23 Ağustos 2016

Pleasantville


sonunu felsefenin dibine vurdursalar pek tatlı olacakmış, onun yerine amerikan goygoyu yapalım demişler herhalde. insan hayatı, tercihler, özgürlükler gibi güzel konulara girelim demişler, hem de bunu pek tatlı bir senaryo ile yapalım demişler. sonuna kadar güzel gidiyor ama işte dediğim gibi sonundan çok memnun kalmadım. öyle arada gülümseten tatlı, hafif düşüncelere sevk eden güzel görüntüleri olan bir film imiş. 98 yılına göre de güzel olmuş, şimdi izlemesi de sıkmadı. insanların konuşmaları garipti (normal hayat olarak gösterdiklerinin bile) kısmen renksiz çekimli filmlerin listesine eklemem gerek. akılda kalan bir müziği yok ama arada çalanlar hoştu.

--- spoiler ---

.normal hayat yaşayan bir velet, dizi tutkunu biri. filmin adı da dizinin kendisi. kız kardeşi de aşüfte bir tip. ana baba pek oralarda değil, dizi maratonu olacağı gece zaten evde olmayacaklar. biri dizi izlemeye oturacak, diğeri de kafaladığı erkek ile mtv izleyecek. olaylar böyle başlıyor. tartışıyorlar, kumanda kırılıyor ve tv tamircisi amcamız kapıda beliriyor.

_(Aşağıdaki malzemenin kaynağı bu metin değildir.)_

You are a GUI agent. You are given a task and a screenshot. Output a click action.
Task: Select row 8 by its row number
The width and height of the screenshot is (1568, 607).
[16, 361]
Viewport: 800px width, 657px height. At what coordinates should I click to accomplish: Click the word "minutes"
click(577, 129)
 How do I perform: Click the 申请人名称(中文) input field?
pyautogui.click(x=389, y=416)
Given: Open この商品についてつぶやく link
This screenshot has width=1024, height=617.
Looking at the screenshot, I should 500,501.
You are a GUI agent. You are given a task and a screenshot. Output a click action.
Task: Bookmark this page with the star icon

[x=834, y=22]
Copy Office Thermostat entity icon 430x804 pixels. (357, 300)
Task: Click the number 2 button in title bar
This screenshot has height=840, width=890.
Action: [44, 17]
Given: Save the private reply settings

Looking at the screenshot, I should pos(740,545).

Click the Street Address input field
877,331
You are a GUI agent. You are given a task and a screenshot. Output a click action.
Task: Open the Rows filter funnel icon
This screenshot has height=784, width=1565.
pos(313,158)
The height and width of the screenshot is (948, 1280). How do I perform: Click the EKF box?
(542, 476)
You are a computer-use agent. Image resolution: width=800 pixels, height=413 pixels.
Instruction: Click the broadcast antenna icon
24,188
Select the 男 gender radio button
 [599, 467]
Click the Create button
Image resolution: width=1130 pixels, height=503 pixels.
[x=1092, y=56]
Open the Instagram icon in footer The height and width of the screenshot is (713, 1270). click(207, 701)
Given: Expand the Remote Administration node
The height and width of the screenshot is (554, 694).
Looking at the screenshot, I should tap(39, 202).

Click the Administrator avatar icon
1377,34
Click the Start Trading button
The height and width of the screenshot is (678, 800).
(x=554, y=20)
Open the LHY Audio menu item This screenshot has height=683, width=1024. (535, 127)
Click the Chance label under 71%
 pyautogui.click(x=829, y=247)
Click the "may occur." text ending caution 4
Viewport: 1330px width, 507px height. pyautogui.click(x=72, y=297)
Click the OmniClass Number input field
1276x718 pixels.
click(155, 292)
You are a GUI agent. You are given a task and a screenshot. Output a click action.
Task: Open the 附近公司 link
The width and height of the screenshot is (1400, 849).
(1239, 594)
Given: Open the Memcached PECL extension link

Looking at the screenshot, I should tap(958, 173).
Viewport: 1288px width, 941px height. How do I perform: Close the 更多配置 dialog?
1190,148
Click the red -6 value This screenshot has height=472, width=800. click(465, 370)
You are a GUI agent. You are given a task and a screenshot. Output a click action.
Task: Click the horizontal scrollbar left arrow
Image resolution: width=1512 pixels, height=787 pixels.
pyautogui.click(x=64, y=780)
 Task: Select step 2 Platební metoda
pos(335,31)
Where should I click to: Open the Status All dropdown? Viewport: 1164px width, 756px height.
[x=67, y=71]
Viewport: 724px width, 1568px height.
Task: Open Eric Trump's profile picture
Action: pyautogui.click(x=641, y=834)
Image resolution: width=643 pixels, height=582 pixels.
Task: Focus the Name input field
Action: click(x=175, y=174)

.yeni gelen kumanda ile tv dünyasına geçiyorlar. ilkin renksiz dünya, şaşırmaları ve dizinin içinde oynamaları hoştu. sonra dizi karakterleri ile etkileşime girmeleri, karakterlerin pek bir şey bilmemeleri, farklı bir evren modeli şeklinde yine tatlıydı.

.seks ile açılması garipti, dizide korumalı seks var, tek yatakta yatıyor herkesler. yanaktan öpüşerek ve el tutarak çoğalıyorlar herhalde. aşüfte kız ile olayların başlaması biraz kötüydü aslında ama işte demek mevzu bu kadar derin. gidiyor yakışıklı oğlan ile fingirdeşiyor ve gül kırmızı oluyor.

.renksiz dizi dünyasının kasabası renklenmeye başlıyor. sonra kızcağız diyor herkeslerden katbekat seks yaptım niye renklenmiyorum diyor, demek dimağı boş kalmış kendisinin. kitaplar okuyunca rengi geliyor.

.dizi evreninde kitapların olmayışı da iyidi. kitap var ama içleri boş. bu tiplerin hatırladığı kitaplar doluyor. okuyanlar renkleniyor, aşıklar tepesinde sevişenler renkleniyor. mastürbasyon yapan anne karakteri de renkleniyor. hayatını sorgulayan renkleniyor.

.bu sürede kafayı yiyenler, ev yapmayan ev hanımları. ütüyü gömlekte unutanlar, belediye başkanı eşliğinde örgütleniyorlar. ilkin hamburgerci abimizin dükkanını yıkmaları ile başlıyordu olaylar. sonra kurallar koyalım kibar olalım diyorlar zaten plezıntların kasabası olmalı, birden böyle coşmaları abartı idi.

.derken sanatı, renkleri, müziği yasaklıyorlar. işte film burada kopuyor. bu yasaklama olayı daha iyi olabilirdi. renksiz kalmayı becerenler olabilirdi ya da elemanın savunması daha iyi bir savunma olabilirdi. kendisini terk etmiş kadına sevgisini gözyaşları ile gösteren babasını renklendirerek savunmasını yapıyor. liderliği oynayan belediye başkanını sinirlendirerek renklendiriyor. herkesin içinde bir şeyler var diyor da işte halen renklenmemişlerin daha derinlerde olması, mevcut hayatlarını devam ettirmek istemeleri düşünülse çok tatlı olurmuş. çok çabuk bitiyor renksizlik olayı. kasaba renkleniyor.

.ve eleman gerçek dünyaya dönüyor. kırk yaşına gelmiş yalnız kalmış annesinin akmış makyajlarını siliyor, doğru hayat yoktur belki demeye getiriyorlar ve öyle bitiyor. daha fazlasını beklemiştim ama işte bitti gitti, akılda kalıcıydı, hoştu.